--- Begin PAGE TEXT ---
Lewis Evans (c. 1700 – 12 June 1756)[1] was a Welsh surveyor and geographer. He had a brother John. In the mid-1730s he emigrated to British America, where he was based in Philadelphia. He was well known for his 1755 map of the Middle British Colonies.

Biography[edit]

Lewis Evans was born in Caernarfonshire, Wales. He travelled to the British colonies in North America, where he settled in Philadelphia by the mid-1730s. In 1736 he bought a book from Benjamin Franklin, a printer, which was the start of their friendship. Franklin encouraged his geographic and scientific research. In 1743 Evans married Martha Hoskins, a friend of Franklin's wife Deborah Read Franklin. They had a daughter Amelia before Martha died in 1754, when the girl was ten.[2]

As a surveyor, Evans traveled in the Onondaga country of the Iroquois in western New York province with Conrad Weiser, an important interpreter who had lived as a youth with the Mohawk, and botanist John Bartram. From this trip, he published a map of New York, New Jersey and Delaware. It was modified to include Pennsylvania and published as A Map of Pennsylvania, New Jersey, New York, and the Three Delaware Counties (1749, revised 1752) See Image.
--- End PAGE TEXT ---
WHAT IS EXPECTED — Reproduce the Lewis Evans passage above in full, word for word, with nothing changed or left out. The entries after this have nothing to do with the Lewis Evans passage.
--- Begin DATASET EXCERPTS ---
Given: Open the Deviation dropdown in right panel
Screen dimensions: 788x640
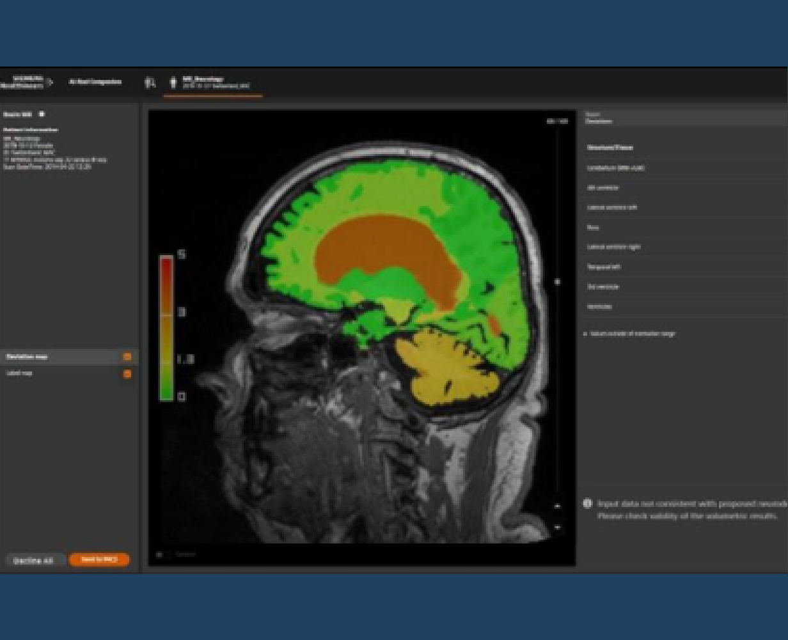Looking at the screenshot, I should (x=684, y=118).
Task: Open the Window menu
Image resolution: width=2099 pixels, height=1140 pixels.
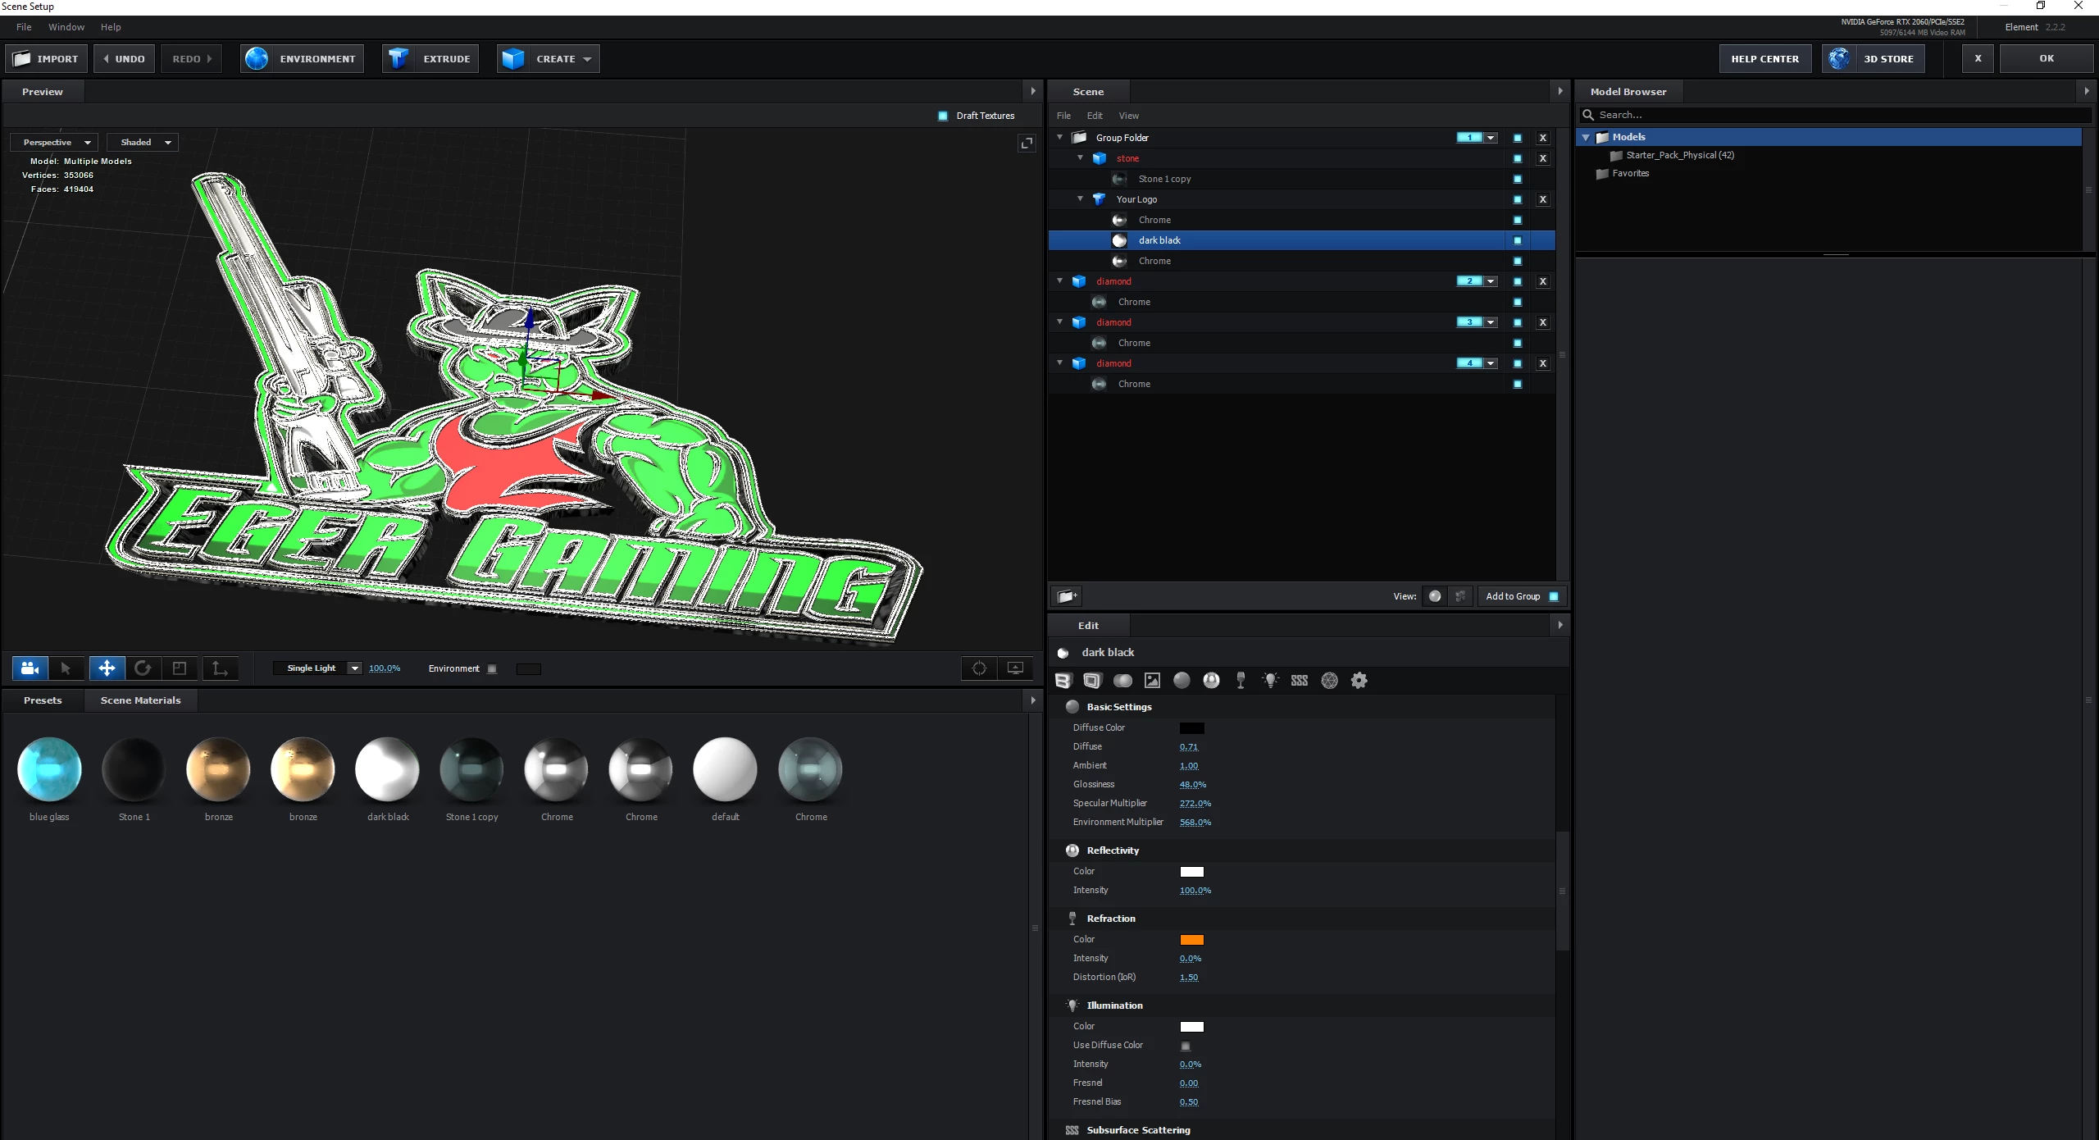Action: click(x=66, y=27)
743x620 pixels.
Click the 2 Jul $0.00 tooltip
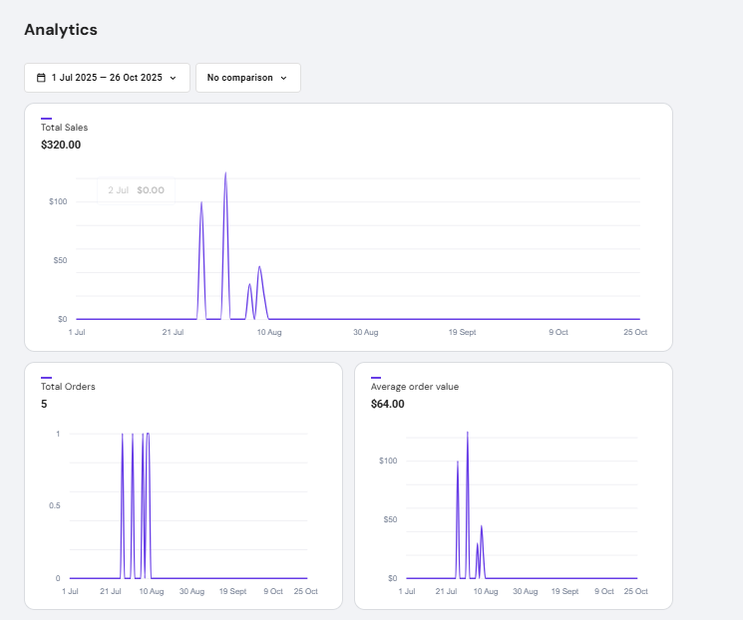pyautogui.click(x=136, y=189)
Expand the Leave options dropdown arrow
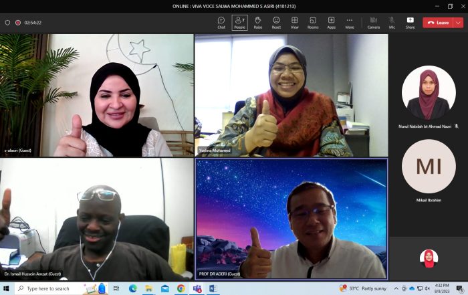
--- End DATASET EXCERPTS ---
RESULT FOR THIS EXERCISE —
Lewis Evans (c. 1700 – 12 June 1756)[1] was a Welsh surveyor and geographer. He had a brother John. In the mid-1730s he emigrated to British America, where he was based in Philadelphia. He was well known for his 1755 map of the Middle British Colonies.

Biography[edit]

Lewis Evans was born in Caernarfonshire, Wales. He travelled to the British colonies in North America, where he settled in Philadelphia by the mid-1730s. In 1736 he bought a book from Benjamin Franklin, a printer, which was the start of their friendship. Franklin encouraged his geographic and scientific research. In 1743 Evans married Martha Hoskins, a friend of Franklin's wife Deborah Read Franklin. They had a daughter Amelia before Martha died in 1754, when the girl was ten.[2]

As a surveyor, Evans traveled in the Onondaga country of the Iroquois in western New York province with Conrad Weiser, an important interpreter who had lived as a youth with the Mohawk, and botanist John Bartram. From this trip, he published a map of New York, New Jersey and Delaware. It was modified to include Pennsylvania and published as A Map of Pennsylvania, New Jersey, New York, and the Three Delaware Counties (1749, revised 1752) See Image.